Digital Media / Dark Music Kultüre & more

Chroniques

Musiques, films, livres, BD, culture… Obsküre vous emmène dans leurs entrailles

Image de présentation
Livre
20/06/2019

Patti Smith

Devotion

Éditeur : Gallimard
Genre : journal-nouvelle
Date de parution : 2018/11/01
Posté par : Klär T.

De la nécessité d’écrire "pour ne pas vivre simplement"
Musique, écriture, photographie, l’univers artistique de Patti Smith est un creuset où tout n’est que collisions, à l’image de Devotion, son dernier ouvrage.   Huitième opus d’une production littéraire nourrie et démarrée voilà plus de vingt ans, l’ouvrage tient de la déambulation méditative et modianesque sur le processus d’écriture. Composé de notes autobiographiques qui ceinturent une nouvelle (éponyme), Devotion est l’occasion pour Patti Smith de s’interroger sur ce qui la pousse à écrire.

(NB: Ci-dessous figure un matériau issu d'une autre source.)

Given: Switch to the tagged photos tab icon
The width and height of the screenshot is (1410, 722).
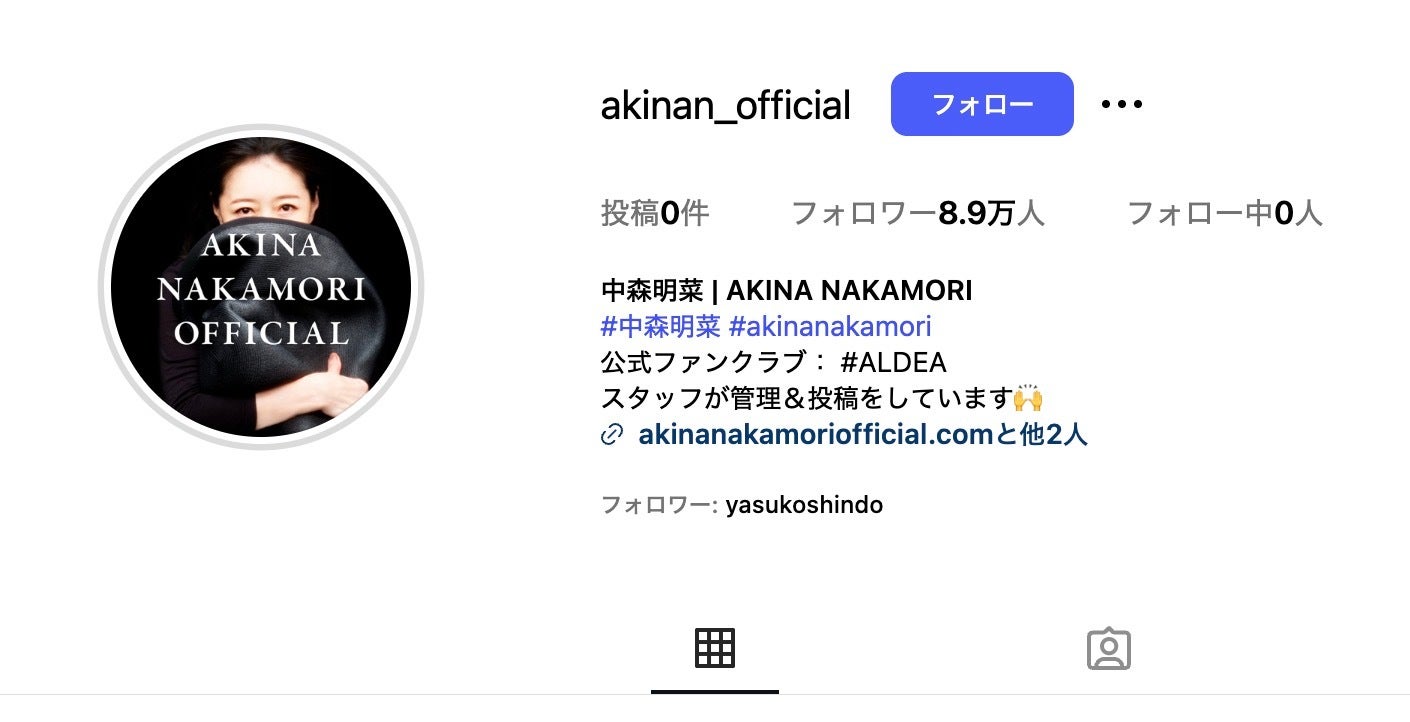Looking at the screenshot, I should (x=1108, y=649).
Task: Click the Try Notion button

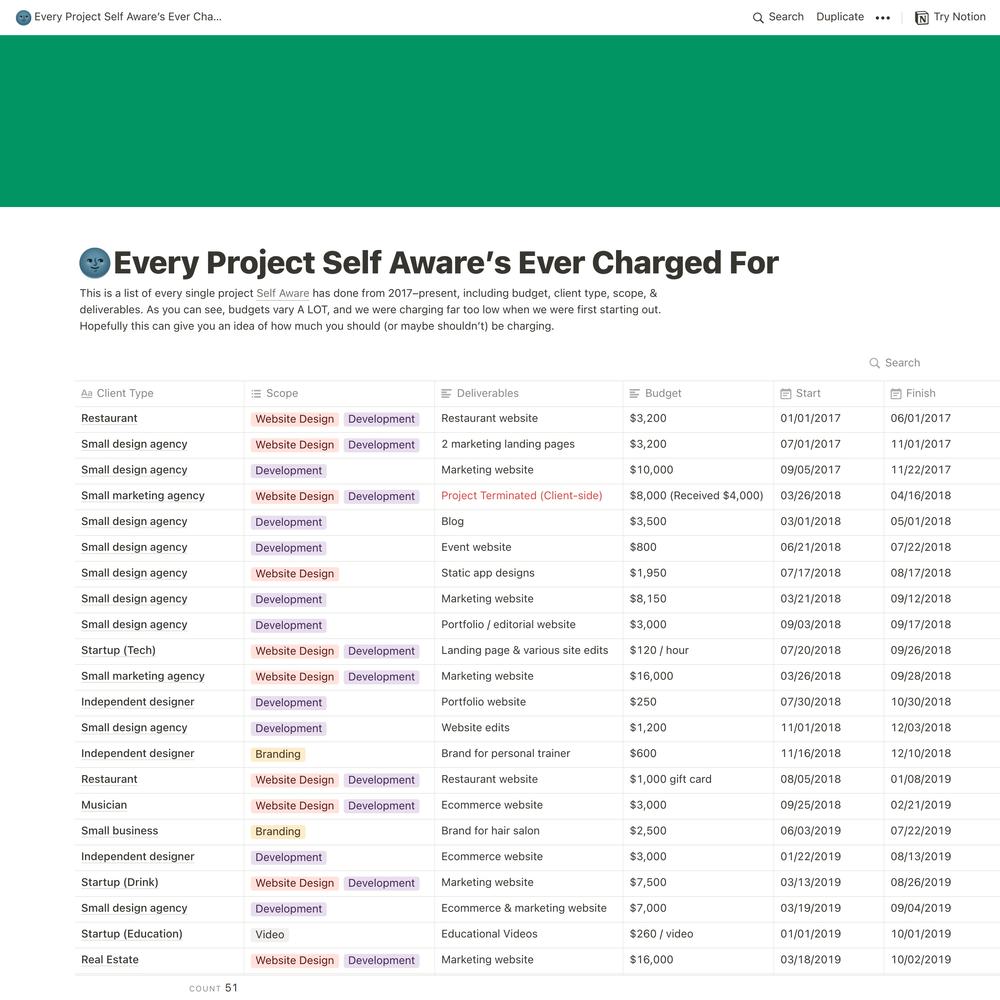Action: tap(950, 17)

Cryptique est la structure de l’œuvre, chamanique est l’esprit qui préside à la démarche.  
 
Le voyage a toujours nourri l’esprit et l’inspiration de Patti Smith.  À l’instar de M.Train, son précédent ouvrage, Devotion est aussi une pérégrination, un mouvement du corps et de l’esprit. Du corps d’abord, parce que l’œuvre a été écrite entre Londres, Paris et le Sud de la France : ici on pénètre avec l’auteure dans un salon feutré de chez Gallimard, là on se pose au mythique Café de Flore, plus loin on flâne dans les rues parisiennes, puis changement de décor, on arpente les allées d’un cimetière à Sète, pour enfin partir à la rencontre de Catherine, la fille d’Albert Camus…
Si Patti Smith traverse la vie en fouillant le verbe et en capturant des bouts de réel, elle aime convoquer des plumes à pedigree comme celle de Modiano ; elle aime aussi en ressusciter d’autres pour leur rendre hommage : James Joyce, Naborov, la philosophe Simone Weil. Toutes ont croisé son chemin littéraire, toutes l’ont nourrie, toutes l’accompagnent dans cette « obsession créatrice » qui l’anime compulsivement tout au long de l’ouvrage.
 
Mouvement de l’esprit, Devotion l’est aussi, à l’image de ce processus d’écriture flottant dont l’auteure confesse ne pouvoir en expliquer ni le cheminement ni la destination, seulement la nécessité.
On accompagne volontiers Patti Smith au fil de cette déambulation, au cœur de cet ensemble hétérogène énigmatique qu’est Devotion : on se laisse guider jusqu’à Ashford dans le Kent sur la tombe de Simone Weil, on se pique de curiosité pour l’histoire de cette patineuse que l’ambition jusqu’au-boutiste va pousser au crime, on ressent la fébrile félicité de l’auteure découvrant à Lourmarin le manuscrit original du Premier Homme d’Albert Camus…
Il demeure néanmoins un sentiment diffus et une interrogation une fois l’ouvrage refermé : Devotion est-il donc un récit hypnotique ou une partition narcissique ? Peut-être les deux à la fois… never mind, la trajectoire de vie hors norme et le charisme déjanté de Patti Smith justifient eux-mêmes déjà la légitimité de l’imprimatur.